## WORK ORDER 1
According to the article about Frank Medhurst, why did people take notice of the opinion in his letter to The Guardian?
## WORK ORDER 2
Decide whether each statement agrees with the article about Frank Medhurst: (a) Medhurst passed the medical for the Navy's airborne fleet before the war broke out. (b) Stockton Borough Council put up the blue plaque on the house in Carlton. (c) Most of the airmen who went to South Asia with Medhurst survived.

WE'RE sitting in the home where George Orwell thought up 1984. Orwell was writing at the end of the most disastrous war in all history, a time when the very existence of Britain was threatened.

Today, Frank Medhurst, a 96-year-old published author, is talking with great passion in that same house, his own home in Carlton, near Stockton, about his belief that the British state must once again be saved.

Mr Medhurst's letter to The Guardian before last week's referendum arguing in the strongest possible terms went "viral", was passed on tens of thousands of times online and was picked up and retweeted by tragic Yorkshire MP Jo Cox.

His opinion in that letter was taken notice of because he raised fears that Brexit could threaten the peace in Europe, a peace he fought for as an RAF gunner in the Second World War.

The Northern Echo: HERO: The blue plaque on the house at Carlton, Stockton, where George Orwell lived. Current owner, Frank Medhurst, erected the plaque himself when Stockton Borough Council declined. Picture: CHRIS WEBBER
HERO: The blue plaque on the house at Carlton, Stockton, where George Orwell lived. Current owner, Frank Medhurst, erected the plaque himself when Stockton Borough Council declined. Picture: CHRIS WEBBER

Books on peace spill out from all corners in this house for it is a subject Mr Medhurst has studied all his adult life. So it could be thought strange that this pensioner, whose own father fought in the trenches of the Great War, began his adult life frustrated he couldn't get to fight quickly enough.

"I could see war was coming, anyone could," he says, discussing the near-Armageddon of the Second World War over coffee and biscuits, holding a model of a lightweight-looking plane he served in as a gunner. He explains he applied to join the Navy's airborne fleet and passed the medical in April, 1939, months before the actual outbreak. "But when war broke out they said they didn't need me straight away," he says. "I was so frustrated I got the next train to join the RAF."

The young man had a tough war. He served in Gibraltar, South Asia and then in the North Atlantic. Of 54 airmen who went to South Asia with him, only 21 survived and he lost his hearing due to the sound of gun fire and clattering of spent shells. "War is wicked, a vile situation," he says, simply.

Mr Medhurst's letter before the referendum argued that the European Union should be maintained in the cause of peace. "If the nation should fall for this deceit (of Brexit)," the letter says, "I can only conclude that the lives of my comrades – Irish, Scots, Welsh and English – were lost in vain."

The Northern Echo:
HERO: Franklin Medhurst in his days as an RAF gunner in the Second World War

Now, after the vote, he believes a state of emergency should be declared and a national government formed.

Referring to the likelihood of a new Scottish referendum, given Scotland voted 'remain' and England 'leave,' he says the matter is urgent. "A country about to lose half its land and a significant part of its population is in an emergency situation," he argues. "We need a national government and we should have people from Scotland and Northern Ireland leading it. The country must be saved."

Mr Medhurst, who was once one of the most important urban planners in the country and resigned from his job redesigning Teesside because the government and local councils wouldn't commit to demolishing poor standard housing, argues that the real frustration demonstrated in the massive 'leave' vote was about inequality.

## INPUT DATA

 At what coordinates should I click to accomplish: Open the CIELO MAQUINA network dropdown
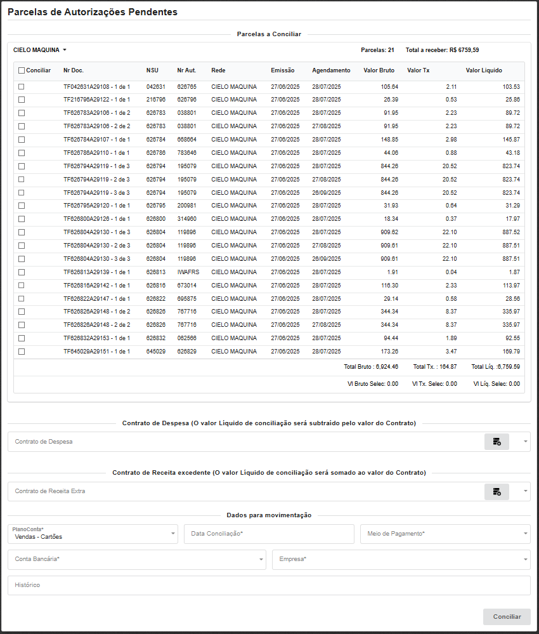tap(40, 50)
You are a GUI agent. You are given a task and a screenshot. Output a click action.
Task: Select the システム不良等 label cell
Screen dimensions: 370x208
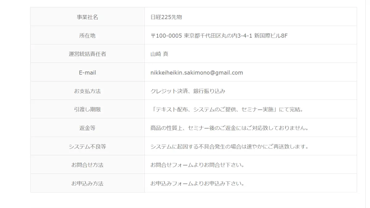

* * *

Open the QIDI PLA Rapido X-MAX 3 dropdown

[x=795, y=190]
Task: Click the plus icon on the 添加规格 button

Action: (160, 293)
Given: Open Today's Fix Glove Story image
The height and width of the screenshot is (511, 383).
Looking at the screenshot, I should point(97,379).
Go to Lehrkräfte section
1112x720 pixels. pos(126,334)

## WRITTEN SOLUTION 1
People took notice because he raised fears that Brexit could threaten the peace in Europe. He had fought for that peace as an RAF gunner in the Second World War.

## WRITTEN SOLUTION 2
(a) Yes: "passed the medical in April, 1939, months before the actual outbreak."
(b) No: "Frank Medhurst, erected the plaque himself when Stockton Borough Council declined."
(c) No: "Of 54 airmen who went to South Asia with him, only 21 survived"